A header-only CUDA library implements a GPU-accelerated Cuckoo Filter optimized for high-throughput batch insert, lookup and delete operations. Benchmarks on an NVIDIA GH200 (H100 HBM3) show large speedups versus CPU and several GPU alternatives; source, build instructions and a thesis with fuller evaluation are available in the public repository.

What happened

A public repository delivers a CUDA-based implementation of the Cuckoo Filter designed for high-throughput batch workloads. The library exposes configurable parameters such as fingerprint size, bucket size and eviction limits, and supports multiple eviction strategies (DFS, BFS), sorted insertion for improved memory coalescing, and IPC for cross-process sharing. It is distributed as a header-only C++20 library with Meson build support and requires CUDA Toolkit 12.9 or newer. The project includes a multi-GPU variant that uses a gossip-style approach for workloads exceeding a single device.
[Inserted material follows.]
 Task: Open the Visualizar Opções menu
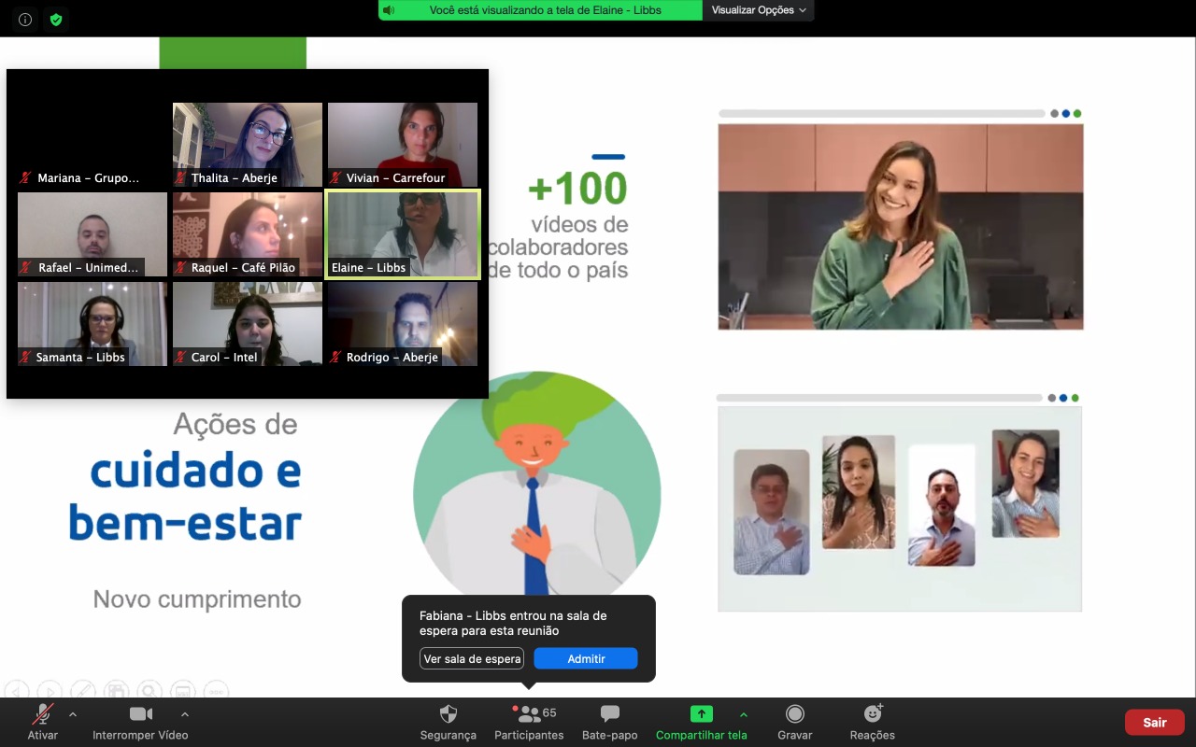(758, 10)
Performance results in the repository report comparisons on an NVIDIA GH200 (H100 HBM3, 3.4 TB/s) at different residency sizes, showing large throughput gains versus a CPU cuckoo filter and several other GPU-resident probabilistic filters; the author points readers to an accompanying thesis for a more comprehensive evaluation.

Why it matters

GPU acceleration can dramatically increase throughput for set membership workloads used in databases, networking, and streaming systems.
Configurable fingerprint and bucket parameters let engineers trade space and false-positive behavior against performance.
Multi-GPU and IPC support broaden applicability to larger or multi-process deployments.
Header-only design and standard build tooling simplify integration into C++20 projects.

Key facts

Library implements batch insert, lookup and delete operations accelerated by CUDA.
Configurable template parameters include key type, fingerprint bits (8/16/32), max evictions, CUDA block size and bucket size.
Supports multiple eviction policies (DFS, BFS) and sorted insertion mode for better memory coalescing.
Multi-GPU support is provided via a gossip mechanism; IPC support enables cross-process sharing.
Benchmarks run at 80% load factor on an NVIDIA GH200 (H100 HBM3, 3.4 TB/s).
Reported speedups (L2-resident, ~4M items): GPU vs CPU Cuckoo — insert 360×, query 973×; versus other GPU filters show varying improvements.
Reported speedups (DRAM-resident, ~268M items): GPU vs CPU Cuckoo — insert 583×, query 1504×.
Some comparisons show the GPU Cuckoo Filter slower for insert versus a blocked Bloom filter (0.6×) but faster for queries (1.4×) in the L2-resident case.
Repository is public on GitHub and licensed under the MIT license.

What to watch next

Scaling characteristics and throughput when using the multi-GPU gossip mode (documented in the repository).
Full experimental details, additional systems and deeper analysis available in the accompanying thesis (referenced in the repo).
Real-world application performance and integration patterns with database or streaming systems: not confirmed in the source.

Quick glossary

Cuckoo Filter: A space-efficient probabilistic data structure that supports insert, lookup and delete operations with a tunable false positive rate using fingerprints and cuckoo-style relocations.
Fingerprint: A compact hash-derived identifier stored in a filter's bucket slot; its size (bits) affects space use and false positive rate.
Eviction policy: The strategy used to relocate existing entries during insertions when target buckets are full; examples include depth-first search (DFS) and breadth-first search (BFS).
Memory coalescing: A GPU memory-access optimization where adjacent threads access contiguous memory addresses to improve bandwidth utilization.
IPC (Inter-Process Communication): Mechanisms that allow different processes to share data; here used to enable cross-process sharing of the filter.

Reader FAQ

Is the project open source?
Yes — the repository is public on GitHub and the code is released under the MIT license.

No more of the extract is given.